= Source records =
#####
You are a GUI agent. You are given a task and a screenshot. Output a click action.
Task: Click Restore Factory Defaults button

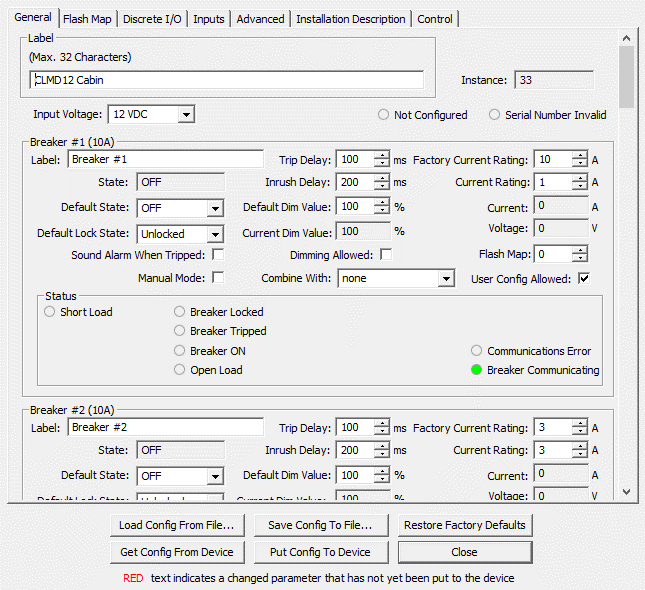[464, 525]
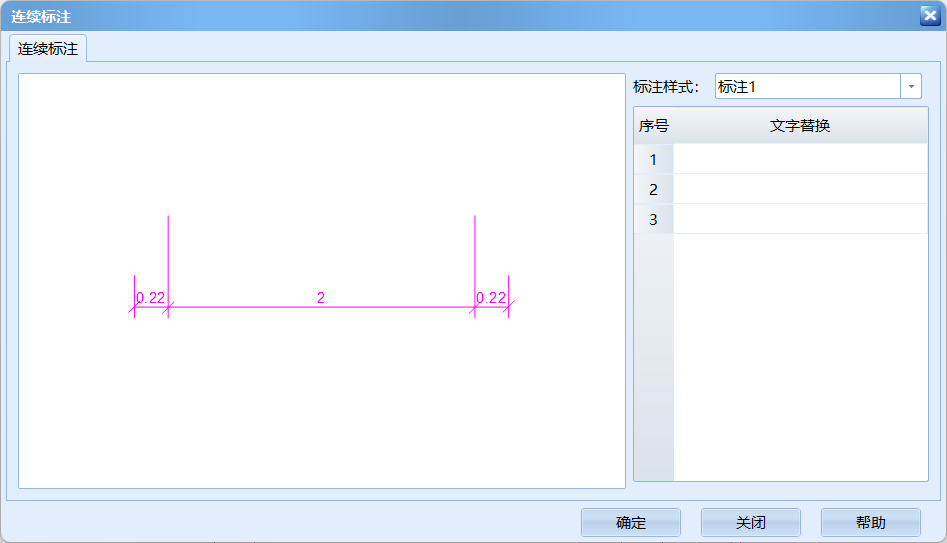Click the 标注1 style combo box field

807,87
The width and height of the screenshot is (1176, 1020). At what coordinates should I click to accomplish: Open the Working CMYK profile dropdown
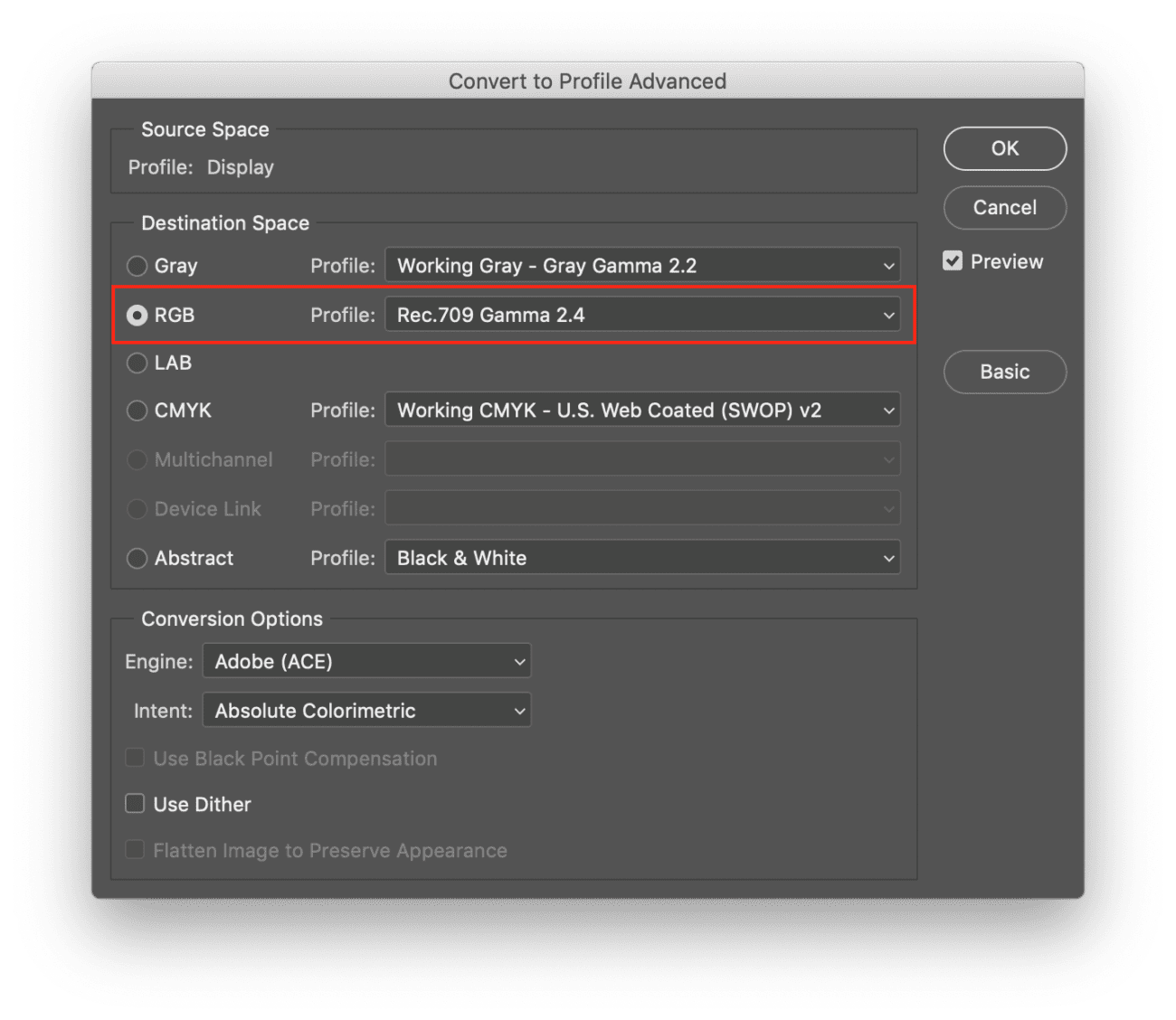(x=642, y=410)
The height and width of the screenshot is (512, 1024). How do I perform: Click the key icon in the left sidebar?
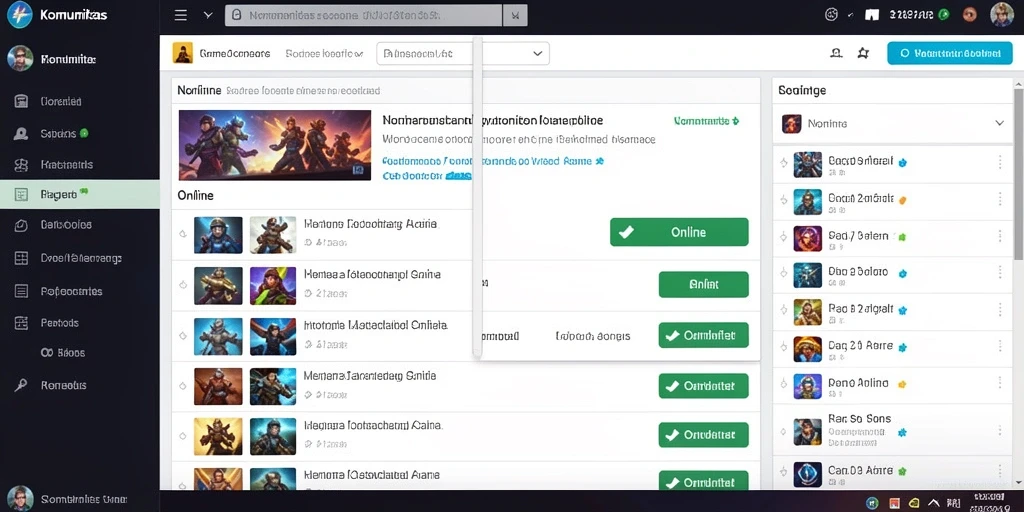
#####
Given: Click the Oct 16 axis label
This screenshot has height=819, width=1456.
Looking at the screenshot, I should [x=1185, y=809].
#####
= Try it =
What you write out is the stretch of entries from the line containing "The width and" to the line containing "The height and", word for word, with both end lines and no pictures.

= Finished task =
The width and height of the screenshot is (1176, 1020). At what coordinates should I click to accomplish: Open the Working CMYK profile dropdown
(x=642, y=410)
The height and width of the screenshot is (512, 1024). How do I perform: Click the key icon in the left sidebar?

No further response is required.